Metadata-Version: 2.4
Name: anomaly-detection-toolkit
Version: 0.1.1
Summary: A comprehensive Python library for detecting anomalies in time series and multivariate data
Home-page: https://github.com/kylejones200/anomaly-detection-toolkit
Author: Kyle Jones
Author-email: Kyle Jones <kyletjones@gmail.com>
License: MIT
Project-URL: Homepage, https://github.com/kylejones200/anomaly-detection-toolkit
Project-URL: Documentation, https://anomaly-detection-toolkit.readthedocs.io/
Project-URL: Repository, https://github.com/kylejones200/anomaly-detection-toolkit
Project-URL: Issues, https://github.com/kylejones200/anomaly-detection-toolkit/issues
Keywords: anomaly-detection,outlier-detection,time-series,machine-learning,data-science,isolation-forest,autoencoder,wavelet
Classifier: Development Status :: 3 - Alpha
Classifier: Intended Audience :: Developers
Classifier: Intended Audience :: Science/Research
Classifier: License :: OSI Approved :: MIT License
Classifier: Operating System :: OS Independent
Classifier: Programming Language :: Python :: 3
Classifier: Programming Language :: Python :: 3.12
Classifier: Topic :: Scientific/Engineering
Classifier: Topic :: Scientific/Engineering :: Artificial Intelligence
Classifier: Topic :: Software Development :: Libraries :: Python Modules
Requires-Python: >=3.12
Description-Content-Type: text/markdown
License-File: LICENSE
Requires-Dist: numpy>=1.20.0
Requires-Dist: pandas>=1.3.0
Requires-Dist: scikit-learn>=1.0.0
Requires-Dist: PyWavelets>=1.3.0
Provides-Extra: deep
Requires-Dist: torch>=1.9.0; extra == "deep"
Requires-Dist: tensorflow>=2.6.0; extra == "deep"
Provides-Extra: docs
Requires-Dist: sphinx>=7.0.0; extra == "docs"
Requires-Dist: sphinx-rtd-theme>=2.0.0; extra == "docs"
Requires-Dist: sphinx-autodoc-typehints>=1.24.0; extra == "docs"
Requires-Dist: myst-parser>=2.0.0; extra == "docs"
Provides-Extra: all
Requires-Dist: anomaly-detection-toolkit[deep,docs]; extra == "all"
Dynamic: author
Dynamic: home-page
Dynamic: license-file
Dynamic: requires-python

# Anomaly Detection Toolkit

A comprehensive Python library for detecting anomalies in time series and multivariate data using multiple detection methods including statistical, machine learning, and deep learning approaches.

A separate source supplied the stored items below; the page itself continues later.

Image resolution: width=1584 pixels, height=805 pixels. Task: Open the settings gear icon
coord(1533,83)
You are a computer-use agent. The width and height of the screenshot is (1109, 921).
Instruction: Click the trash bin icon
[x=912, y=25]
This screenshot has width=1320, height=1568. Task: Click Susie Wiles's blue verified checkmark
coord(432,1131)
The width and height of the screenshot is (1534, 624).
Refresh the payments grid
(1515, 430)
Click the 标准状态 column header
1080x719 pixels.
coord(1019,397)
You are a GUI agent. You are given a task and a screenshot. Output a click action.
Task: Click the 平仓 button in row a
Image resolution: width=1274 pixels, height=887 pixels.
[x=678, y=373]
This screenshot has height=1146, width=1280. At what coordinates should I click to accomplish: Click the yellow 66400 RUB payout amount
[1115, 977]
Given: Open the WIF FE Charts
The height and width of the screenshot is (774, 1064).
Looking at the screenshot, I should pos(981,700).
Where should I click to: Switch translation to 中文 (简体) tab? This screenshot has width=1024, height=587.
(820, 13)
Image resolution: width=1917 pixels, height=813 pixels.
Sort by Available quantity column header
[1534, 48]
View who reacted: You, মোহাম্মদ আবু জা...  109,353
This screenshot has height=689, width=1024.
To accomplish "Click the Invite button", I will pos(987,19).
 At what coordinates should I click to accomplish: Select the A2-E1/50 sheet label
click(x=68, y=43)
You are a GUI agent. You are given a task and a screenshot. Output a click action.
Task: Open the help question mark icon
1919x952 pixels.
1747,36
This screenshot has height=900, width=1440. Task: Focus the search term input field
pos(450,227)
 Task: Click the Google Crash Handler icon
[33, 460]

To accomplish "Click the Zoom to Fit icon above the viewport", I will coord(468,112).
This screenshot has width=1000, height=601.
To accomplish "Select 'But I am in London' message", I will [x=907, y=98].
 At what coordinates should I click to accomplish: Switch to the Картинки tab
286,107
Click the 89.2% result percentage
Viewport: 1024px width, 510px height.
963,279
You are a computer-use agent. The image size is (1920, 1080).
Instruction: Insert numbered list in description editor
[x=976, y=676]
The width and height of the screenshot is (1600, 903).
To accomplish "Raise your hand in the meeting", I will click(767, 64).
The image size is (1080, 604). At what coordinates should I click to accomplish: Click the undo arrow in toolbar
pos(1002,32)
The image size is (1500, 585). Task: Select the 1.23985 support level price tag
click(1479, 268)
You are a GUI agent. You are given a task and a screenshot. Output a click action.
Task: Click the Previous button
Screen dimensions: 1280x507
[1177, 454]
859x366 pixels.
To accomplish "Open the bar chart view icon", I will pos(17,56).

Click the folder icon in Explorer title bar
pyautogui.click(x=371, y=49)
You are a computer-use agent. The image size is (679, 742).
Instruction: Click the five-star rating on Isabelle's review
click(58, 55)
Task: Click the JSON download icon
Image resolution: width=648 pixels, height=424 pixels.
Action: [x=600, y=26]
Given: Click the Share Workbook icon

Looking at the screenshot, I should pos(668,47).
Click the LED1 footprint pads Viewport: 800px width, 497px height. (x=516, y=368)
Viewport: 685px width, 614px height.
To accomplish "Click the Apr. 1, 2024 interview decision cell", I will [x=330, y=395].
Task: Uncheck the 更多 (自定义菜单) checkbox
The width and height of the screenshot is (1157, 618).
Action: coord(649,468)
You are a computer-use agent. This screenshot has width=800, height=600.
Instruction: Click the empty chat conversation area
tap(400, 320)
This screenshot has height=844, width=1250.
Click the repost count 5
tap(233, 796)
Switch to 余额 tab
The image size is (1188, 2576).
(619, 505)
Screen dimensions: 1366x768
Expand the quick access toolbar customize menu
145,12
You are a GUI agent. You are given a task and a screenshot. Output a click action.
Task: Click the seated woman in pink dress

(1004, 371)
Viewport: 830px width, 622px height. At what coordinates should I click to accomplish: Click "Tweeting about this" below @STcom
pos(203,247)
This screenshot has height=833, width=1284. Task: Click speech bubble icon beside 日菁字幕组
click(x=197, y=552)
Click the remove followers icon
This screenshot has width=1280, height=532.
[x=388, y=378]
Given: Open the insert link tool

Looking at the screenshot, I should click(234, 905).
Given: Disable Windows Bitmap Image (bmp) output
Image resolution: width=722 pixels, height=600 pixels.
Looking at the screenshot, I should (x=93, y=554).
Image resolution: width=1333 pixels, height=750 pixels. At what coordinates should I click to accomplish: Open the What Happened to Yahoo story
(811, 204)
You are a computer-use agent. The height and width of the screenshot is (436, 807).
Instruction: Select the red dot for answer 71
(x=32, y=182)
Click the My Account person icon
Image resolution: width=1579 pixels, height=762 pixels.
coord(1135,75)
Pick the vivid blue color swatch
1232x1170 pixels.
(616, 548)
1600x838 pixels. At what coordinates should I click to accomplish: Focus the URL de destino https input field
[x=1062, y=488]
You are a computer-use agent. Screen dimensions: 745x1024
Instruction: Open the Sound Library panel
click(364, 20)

[![Python 3.12+](https://img.shields.io/badge/python-3.12+-blue.svg)](https://www.python.org/downloads/)
[![License: MIT](https://img.shields.io/badge/License-MIT-yellow.svg)](https://opensource.org/licenses/MIT)
[![Documentation](https://readthedocs.org/projects/anomaly-detection-toolkit/badge/?version=latest)](https://anomaly-detection-toolkit.readthedocs.io/en/latest/?badge=latest)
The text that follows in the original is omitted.